= Olav Ugjæva =

Pretender to the Norwegian throne

Olav Ugjæva or Olav Gudbrandsson (Old Norse: Ólafr úgæfa) (died 1169) was a pretender to the Norwegian throne during the civil war era in Norway. Olaf was named king in 1166, but was subsequently defeated by King Magnus V of Norway (Magnus Erlingsson) and forced to flee the country.

==Background==
Olav Gudbrandsson was the son of Gudbrand Skavhoggsson (Guðbrandr Skafhǫggsson) and Maria Øysteinsdotter (María Eysteinsdóttir), the daughter of King Eystein I of Norway and his wife Ingebjørg Guttormsdatter. Olav was fostered by Sigurd Agnhatt (Sigurðr agnhǫttr) in the Oppland region of eastern Norway.
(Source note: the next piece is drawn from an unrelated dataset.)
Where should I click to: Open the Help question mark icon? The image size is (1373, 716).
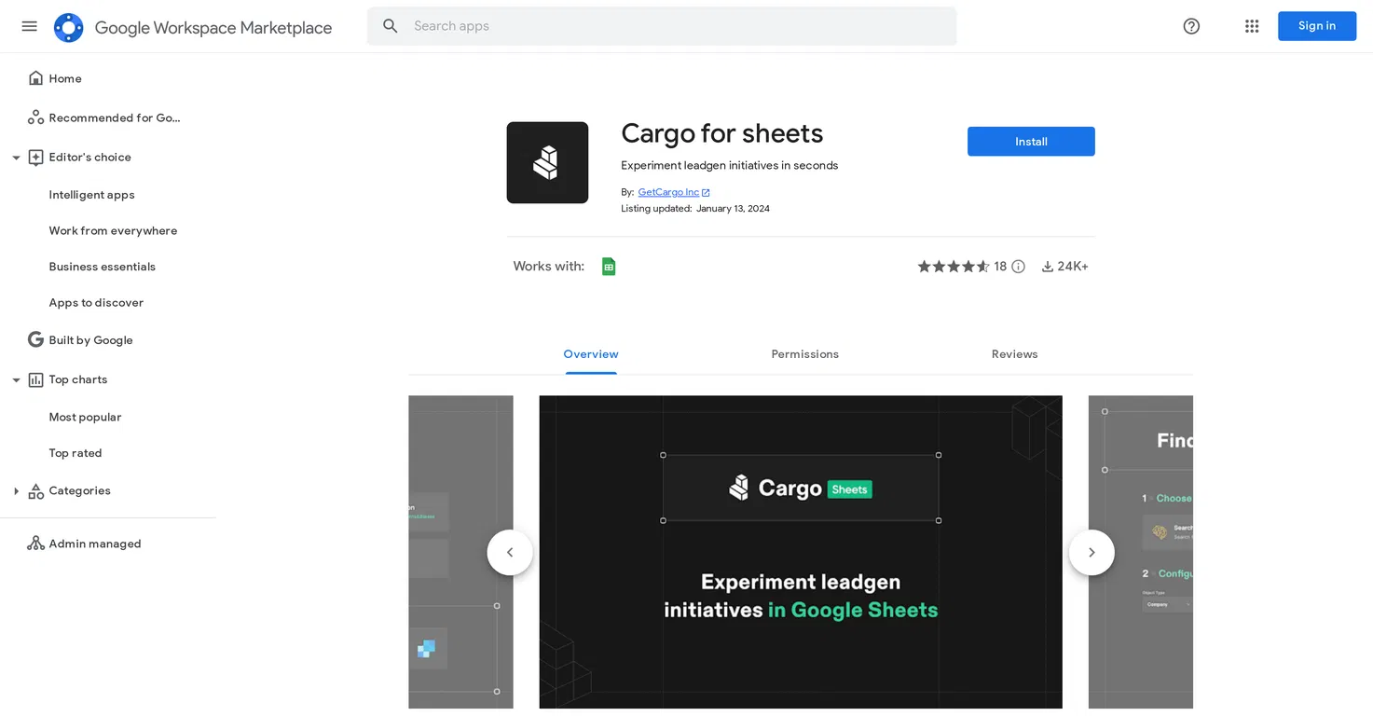(x=1191, y=26)

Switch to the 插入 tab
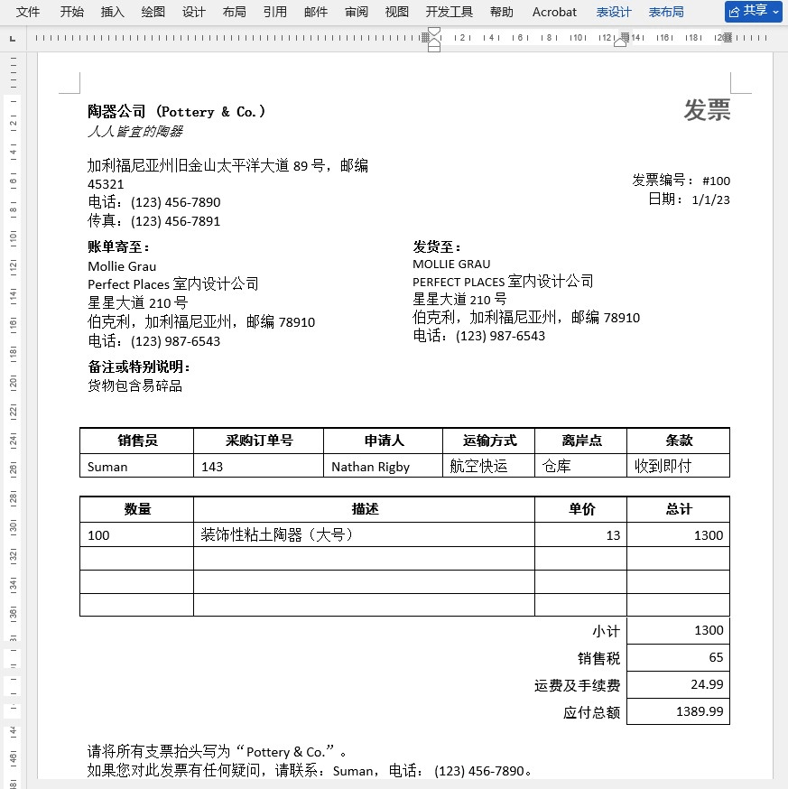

In the late 1160s, Norway was ruled by earl Erling Skakke, during the minority of his son, King Magnus V of Norway (Magnus Erlingsson). Erling had succeeded in placing his son on the throne after lengthy fighting against several rivals to the throne since the mid 1150s.

==Reign==
In 1166, Sigurd Agnhatt and his foster son Olav raised a force in Oppland, and had Olav proclaimed king, while earl Erling was away in Denmark. After Erling returned to Norway to fight this uprising, Olav and his men attacked Erling in an ambush at Rydjokul in Sørum (Overfallet på Rydjøkul) on 2 February 1167. Erling was wounded, and barely escaped. According to the Sagas, it was said that Olav was unlucky not to have defeated Erling in this fight, and from that he got his nickname, Olav the Unlucky. In 1168 Olav and his men ventured south to the Oslofjord area, but were there defeated in Battle at Stanger, near Våler in Østfold (Slaget på Stanger i Våler). Sigurd Agnhatt was killed in the battle, but Olav Ugjæva escaped and went to Denmark. The next year, Olav fell ill and died there.

==Primary sources==
The story of Ugjæva is mentioned in the Kings' sagas Heimskringla and Fagrskinna. These two sagas state he died in Denmark, but disagree on whether he died in Århus or Ålborg.